Results for Retirement Planning
How to Choose a Retirement Date
Your last day worked (meaning your retirement date) can be any date you choose—toward the beginning, middle or end of the month. As you decide what date is best for your situation, you’ll want to think about what happens to the benefits you have today once you retire and how prepared you are for a gap in cash flow.
Why You Might Want to Choose a Date That's Toward the End of a Month
- If you elect to receive your pension benefit in the form of a monthly payment, there’s less time between when you receive your last paycheck and when your first pension payment will arrive. That’s because pension payments are made on the first of the month. For example, if you retire on March 29, you could receive your first payment on April 1 if you return all your paperwork on time. (If you choose a lump-sum cash payment, It takes 90 – 120 days following retirement to process.)
- If you participate in the Annual Employee Incentive Plan (AEIP) and work through Dec. 31 or the last business day of the year (you complete the first three months of the Plan’s fiscal year, which starts on Oct. 1) and there is a payout, you will be eligible for a portion of your bonus after you retire.

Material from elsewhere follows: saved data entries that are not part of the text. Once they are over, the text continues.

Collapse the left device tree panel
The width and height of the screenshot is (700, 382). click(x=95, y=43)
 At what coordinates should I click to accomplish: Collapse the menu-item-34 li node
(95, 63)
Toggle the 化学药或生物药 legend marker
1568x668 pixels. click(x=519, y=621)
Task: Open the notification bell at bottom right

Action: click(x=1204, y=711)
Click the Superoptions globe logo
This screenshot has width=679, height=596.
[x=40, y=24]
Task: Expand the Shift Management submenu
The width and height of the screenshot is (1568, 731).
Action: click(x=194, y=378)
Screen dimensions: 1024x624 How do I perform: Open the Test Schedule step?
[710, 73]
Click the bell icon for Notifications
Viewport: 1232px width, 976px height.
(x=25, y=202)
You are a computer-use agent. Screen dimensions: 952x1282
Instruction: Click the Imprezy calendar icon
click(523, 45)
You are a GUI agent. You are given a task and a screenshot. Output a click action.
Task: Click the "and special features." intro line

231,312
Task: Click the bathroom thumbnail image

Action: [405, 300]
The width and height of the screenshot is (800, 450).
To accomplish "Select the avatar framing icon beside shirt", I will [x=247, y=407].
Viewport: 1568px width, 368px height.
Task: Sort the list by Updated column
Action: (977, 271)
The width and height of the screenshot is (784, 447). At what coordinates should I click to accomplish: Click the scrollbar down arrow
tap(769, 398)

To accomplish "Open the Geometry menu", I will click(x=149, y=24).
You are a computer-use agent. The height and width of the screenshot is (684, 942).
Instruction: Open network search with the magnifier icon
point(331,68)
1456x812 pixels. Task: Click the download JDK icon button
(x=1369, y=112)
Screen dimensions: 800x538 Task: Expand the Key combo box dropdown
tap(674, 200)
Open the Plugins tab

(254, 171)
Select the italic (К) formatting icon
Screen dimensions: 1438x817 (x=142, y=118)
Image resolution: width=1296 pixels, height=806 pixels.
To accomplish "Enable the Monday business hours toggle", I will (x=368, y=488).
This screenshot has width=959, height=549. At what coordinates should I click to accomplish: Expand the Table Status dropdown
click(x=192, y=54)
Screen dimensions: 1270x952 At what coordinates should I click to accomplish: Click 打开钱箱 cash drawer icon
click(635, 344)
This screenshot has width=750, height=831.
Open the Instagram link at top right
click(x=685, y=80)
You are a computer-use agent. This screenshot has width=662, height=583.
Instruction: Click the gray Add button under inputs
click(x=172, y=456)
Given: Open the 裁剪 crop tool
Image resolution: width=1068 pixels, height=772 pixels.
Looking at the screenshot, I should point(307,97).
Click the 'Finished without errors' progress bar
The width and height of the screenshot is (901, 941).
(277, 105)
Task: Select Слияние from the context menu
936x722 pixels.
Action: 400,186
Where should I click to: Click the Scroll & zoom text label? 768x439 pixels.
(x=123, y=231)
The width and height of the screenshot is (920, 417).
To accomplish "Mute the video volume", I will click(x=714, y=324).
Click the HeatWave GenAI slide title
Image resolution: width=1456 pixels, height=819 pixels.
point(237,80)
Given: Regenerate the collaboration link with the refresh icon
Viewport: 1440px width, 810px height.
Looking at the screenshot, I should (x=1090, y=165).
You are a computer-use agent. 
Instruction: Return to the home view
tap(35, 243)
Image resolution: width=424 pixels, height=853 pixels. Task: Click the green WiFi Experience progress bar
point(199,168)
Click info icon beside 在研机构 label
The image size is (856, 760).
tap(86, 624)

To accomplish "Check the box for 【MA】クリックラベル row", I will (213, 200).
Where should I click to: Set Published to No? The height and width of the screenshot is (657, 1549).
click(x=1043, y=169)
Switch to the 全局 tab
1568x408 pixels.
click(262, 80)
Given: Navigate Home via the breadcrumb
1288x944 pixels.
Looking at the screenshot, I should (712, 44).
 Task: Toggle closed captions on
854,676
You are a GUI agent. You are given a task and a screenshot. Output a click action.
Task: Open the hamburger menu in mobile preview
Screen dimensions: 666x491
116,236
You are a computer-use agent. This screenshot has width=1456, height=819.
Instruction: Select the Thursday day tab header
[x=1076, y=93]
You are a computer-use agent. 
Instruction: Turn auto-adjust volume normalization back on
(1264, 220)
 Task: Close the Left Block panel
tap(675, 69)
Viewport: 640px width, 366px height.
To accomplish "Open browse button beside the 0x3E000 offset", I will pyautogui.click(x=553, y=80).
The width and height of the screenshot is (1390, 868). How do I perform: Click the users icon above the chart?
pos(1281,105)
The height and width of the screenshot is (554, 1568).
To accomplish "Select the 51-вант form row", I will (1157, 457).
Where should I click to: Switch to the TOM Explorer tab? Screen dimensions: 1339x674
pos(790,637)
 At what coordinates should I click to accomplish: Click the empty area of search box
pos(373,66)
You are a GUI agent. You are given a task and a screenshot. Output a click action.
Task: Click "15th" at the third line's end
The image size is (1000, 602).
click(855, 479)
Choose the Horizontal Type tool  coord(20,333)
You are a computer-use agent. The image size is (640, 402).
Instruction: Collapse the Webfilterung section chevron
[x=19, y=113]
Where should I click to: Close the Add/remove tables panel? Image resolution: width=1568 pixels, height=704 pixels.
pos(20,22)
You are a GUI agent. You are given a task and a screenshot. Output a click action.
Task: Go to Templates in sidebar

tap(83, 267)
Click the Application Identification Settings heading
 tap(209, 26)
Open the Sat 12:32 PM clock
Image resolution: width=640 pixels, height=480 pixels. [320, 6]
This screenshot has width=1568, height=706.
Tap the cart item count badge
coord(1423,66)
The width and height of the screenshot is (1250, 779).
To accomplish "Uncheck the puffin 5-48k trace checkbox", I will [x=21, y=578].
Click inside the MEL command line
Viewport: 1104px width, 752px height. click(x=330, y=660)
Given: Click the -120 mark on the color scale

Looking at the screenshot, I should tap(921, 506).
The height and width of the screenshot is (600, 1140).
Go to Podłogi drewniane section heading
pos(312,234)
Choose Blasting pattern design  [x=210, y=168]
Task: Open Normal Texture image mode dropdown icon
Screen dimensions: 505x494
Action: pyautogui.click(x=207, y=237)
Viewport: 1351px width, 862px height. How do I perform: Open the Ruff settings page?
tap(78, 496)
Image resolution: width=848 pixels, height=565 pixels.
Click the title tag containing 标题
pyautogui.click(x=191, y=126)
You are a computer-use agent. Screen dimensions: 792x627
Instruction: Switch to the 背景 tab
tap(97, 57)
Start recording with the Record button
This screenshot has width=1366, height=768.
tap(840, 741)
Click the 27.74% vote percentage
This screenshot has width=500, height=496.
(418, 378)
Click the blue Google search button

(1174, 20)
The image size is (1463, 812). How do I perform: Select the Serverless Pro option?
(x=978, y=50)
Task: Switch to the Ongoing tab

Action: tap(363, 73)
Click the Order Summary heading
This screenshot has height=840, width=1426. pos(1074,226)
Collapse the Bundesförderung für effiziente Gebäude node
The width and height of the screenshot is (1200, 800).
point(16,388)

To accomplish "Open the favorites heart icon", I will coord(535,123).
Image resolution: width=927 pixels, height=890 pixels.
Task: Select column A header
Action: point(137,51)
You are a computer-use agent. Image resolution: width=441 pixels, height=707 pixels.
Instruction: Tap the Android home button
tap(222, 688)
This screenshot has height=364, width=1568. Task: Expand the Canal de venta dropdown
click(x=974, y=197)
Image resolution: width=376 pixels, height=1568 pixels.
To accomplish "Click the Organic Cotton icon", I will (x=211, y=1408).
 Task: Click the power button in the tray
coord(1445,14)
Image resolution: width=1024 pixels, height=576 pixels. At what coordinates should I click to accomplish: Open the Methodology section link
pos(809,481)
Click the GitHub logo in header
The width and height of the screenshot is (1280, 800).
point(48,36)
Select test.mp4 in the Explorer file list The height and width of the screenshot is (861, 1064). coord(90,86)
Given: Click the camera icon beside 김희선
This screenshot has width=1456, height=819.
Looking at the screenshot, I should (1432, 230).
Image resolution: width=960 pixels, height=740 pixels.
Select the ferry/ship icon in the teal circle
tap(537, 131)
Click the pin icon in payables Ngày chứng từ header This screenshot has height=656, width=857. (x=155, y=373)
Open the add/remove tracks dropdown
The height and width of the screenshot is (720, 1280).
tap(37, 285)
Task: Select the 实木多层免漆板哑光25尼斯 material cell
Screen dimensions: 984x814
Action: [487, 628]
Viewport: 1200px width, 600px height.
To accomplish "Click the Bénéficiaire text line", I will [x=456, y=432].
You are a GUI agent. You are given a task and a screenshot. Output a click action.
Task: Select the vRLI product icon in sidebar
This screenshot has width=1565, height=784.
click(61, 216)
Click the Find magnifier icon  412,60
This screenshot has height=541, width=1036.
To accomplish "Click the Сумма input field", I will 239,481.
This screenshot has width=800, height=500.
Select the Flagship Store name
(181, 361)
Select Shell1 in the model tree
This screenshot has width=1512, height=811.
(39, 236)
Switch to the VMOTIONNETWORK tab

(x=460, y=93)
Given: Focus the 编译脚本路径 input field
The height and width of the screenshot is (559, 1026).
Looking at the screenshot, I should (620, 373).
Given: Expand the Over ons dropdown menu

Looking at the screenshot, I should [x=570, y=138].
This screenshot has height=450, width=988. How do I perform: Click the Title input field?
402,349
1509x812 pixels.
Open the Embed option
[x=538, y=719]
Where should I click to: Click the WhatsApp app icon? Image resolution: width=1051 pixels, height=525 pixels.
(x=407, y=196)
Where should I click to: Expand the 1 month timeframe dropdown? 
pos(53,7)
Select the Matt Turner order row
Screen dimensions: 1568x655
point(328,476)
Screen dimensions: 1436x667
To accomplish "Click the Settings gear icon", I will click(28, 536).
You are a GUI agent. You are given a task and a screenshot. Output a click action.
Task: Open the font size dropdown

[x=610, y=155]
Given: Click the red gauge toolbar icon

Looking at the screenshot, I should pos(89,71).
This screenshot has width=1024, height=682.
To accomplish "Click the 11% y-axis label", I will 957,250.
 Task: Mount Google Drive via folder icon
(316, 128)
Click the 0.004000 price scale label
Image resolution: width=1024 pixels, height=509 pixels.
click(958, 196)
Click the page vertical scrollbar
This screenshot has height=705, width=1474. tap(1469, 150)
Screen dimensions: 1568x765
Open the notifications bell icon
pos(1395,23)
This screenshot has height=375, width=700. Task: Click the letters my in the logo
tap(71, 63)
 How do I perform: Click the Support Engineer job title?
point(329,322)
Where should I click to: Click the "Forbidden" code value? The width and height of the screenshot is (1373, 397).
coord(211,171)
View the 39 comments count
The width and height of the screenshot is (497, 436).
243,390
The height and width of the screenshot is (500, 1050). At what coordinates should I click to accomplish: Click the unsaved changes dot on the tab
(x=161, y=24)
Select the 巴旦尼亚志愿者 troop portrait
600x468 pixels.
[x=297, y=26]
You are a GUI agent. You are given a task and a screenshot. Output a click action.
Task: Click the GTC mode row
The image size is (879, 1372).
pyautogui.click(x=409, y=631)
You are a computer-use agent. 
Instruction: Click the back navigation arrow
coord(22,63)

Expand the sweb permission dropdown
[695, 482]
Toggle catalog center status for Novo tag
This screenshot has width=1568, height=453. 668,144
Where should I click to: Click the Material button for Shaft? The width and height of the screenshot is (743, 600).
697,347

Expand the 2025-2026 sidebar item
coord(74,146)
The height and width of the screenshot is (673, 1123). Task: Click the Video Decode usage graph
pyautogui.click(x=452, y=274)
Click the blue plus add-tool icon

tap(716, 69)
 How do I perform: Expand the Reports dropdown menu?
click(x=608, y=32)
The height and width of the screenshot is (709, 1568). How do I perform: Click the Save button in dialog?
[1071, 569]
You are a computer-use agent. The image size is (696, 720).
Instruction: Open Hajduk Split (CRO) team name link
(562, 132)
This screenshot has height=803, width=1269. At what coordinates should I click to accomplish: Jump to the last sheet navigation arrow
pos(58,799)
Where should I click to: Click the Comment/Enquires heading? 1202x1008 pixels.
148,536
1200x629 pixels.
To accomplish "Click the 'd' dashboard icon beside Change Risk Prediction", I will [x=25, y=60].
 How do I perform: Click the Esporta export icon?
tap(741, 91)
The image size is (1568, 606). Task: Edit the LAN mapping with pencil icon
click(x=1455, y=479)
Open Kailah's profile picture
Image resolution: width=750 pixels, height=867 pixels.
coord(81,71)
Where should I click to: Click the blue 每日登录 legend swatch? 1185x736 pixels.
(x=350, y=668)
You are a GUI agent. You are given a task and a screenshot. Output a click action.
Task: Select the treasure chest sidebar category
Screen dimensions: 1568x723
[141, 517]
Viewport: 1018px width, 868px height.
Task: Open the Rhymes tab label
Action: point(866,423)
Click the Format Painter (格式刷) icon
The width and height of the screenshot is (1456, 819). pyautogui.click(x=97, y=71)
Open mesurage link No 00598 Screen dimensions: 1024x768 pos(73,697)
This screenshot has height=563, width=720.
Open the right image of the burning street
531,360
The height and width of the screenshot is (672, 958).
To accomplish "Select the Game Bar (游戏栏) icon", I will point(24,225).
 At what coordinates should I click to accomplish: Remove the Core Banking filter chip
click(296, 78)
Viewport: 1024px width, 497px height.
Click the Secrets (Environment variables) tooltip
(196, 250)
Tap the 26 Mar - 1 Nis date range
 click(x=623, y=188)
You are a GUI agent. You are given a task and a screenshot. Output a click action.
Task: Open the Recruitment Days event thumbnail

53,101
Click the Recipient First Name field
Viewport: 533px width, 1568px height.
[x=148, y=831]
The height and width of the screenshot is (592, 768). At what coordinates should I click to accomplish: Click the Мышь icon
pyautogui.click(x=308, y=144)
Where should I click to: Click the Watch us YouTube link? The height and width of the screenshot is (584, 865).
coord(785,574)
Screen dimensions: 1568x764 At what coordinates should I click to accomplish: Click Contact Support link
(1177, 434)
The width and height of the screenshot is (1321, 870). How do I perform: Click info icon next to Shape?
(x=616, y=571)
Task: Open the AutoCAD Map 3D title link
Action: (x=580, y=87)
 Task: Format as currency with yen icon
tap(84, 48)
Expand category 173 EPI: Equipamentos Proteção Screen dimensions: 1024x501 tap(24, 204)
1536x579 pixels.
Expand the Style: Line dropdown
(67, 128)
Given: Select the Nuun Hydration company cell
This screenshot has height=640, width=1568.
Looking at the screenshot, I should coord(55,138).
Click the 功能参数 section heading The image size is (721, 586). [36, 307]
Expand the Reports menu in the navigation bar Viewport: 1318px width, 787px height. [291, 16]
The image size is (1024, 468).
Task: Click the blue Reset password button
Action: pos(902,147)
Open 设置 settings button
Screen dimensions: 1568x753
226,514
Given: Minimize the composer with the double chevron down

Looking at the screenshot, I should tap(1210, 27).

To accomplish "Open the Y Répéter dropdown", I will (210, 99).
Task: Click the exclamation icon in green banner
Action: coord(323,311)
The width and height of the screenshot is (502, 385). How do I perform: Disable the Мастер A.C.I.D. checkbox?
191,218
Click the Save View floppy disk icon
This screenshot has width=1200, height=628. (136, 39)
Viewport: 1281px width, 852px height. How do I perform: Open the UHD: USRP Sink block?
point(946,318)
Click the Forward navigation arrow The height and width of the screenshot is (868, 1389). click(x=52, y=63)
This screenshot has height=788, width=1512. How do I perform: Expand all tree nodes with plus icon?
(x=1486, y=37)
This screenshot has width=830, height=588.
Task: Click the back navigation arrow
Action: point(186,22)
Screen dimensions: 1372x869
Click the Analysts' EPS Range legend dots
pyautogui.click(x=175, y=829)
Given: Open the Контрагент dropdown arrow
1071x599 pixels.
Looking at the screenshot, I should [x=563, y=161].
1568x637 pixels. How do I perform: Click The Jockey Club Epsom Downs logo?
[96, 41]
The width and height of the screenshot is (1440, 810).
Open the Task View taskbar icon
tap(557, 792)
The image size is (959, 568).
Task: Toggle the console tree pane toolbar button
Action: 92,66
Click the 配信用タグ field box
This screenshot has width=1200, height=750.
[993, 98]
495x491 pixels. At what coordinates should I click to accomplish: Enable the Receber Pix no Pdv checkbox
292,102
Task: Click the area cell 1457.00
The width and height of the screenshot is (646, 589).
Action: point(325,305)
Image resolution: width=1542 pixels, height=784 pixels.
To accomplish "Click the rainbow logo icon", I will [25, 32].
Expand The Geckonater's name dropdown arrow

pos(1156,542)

For AEIP, retirement means on your last day worked: you are at least age 55 with 10 years of service or at least age 65 with 5 years of service. If you work through the 15th of your last month at Rockwell Automation, you will receive credit for a full month. Your bonus will be paid to you in December. For details about other incentive plans, talk to your HR representative.
Why You Might Want to Choose a Date That's Toward the Beginning of a Month
- You gain an additional 1/12th of your annual vacation allowance that is then paid to you after you retire.
- Many of your current benefits (such as medical and dental coverage) continue through the end of your retirement month. This gives you additional time to analyze your health care coverage needs during retirement and explore your options.
NOTE: If you choose a retirement date toward the beginning of a month, you’ll need to prepare for a slightly longer cash flow gap. For example, if you choose to retire on March 2, you would need to have enough savings on hand to cover one month of living expenses since your first pension check would arrive on April 1. (It takes 90 – 120 days following retirement to process a lump-sum cash payment from the Pension Plan.)
Do You Participate in a Non-Qualified Retirement Plan or Do You Have Stock Options or Other Equity Awards?
There are additional items to consider when choosing your retirement date. For more information, download the Applying for Your Additional Retirement Benefits PDF guide.
NOTE: The non-qualified retirement plans are offered to employees who are affected by the IRS compensation limits that apply to plans like the Pension Plan and Retirement Savings Plan. Employees who are eligible for any of these benefits received information at the time they became eligible for them.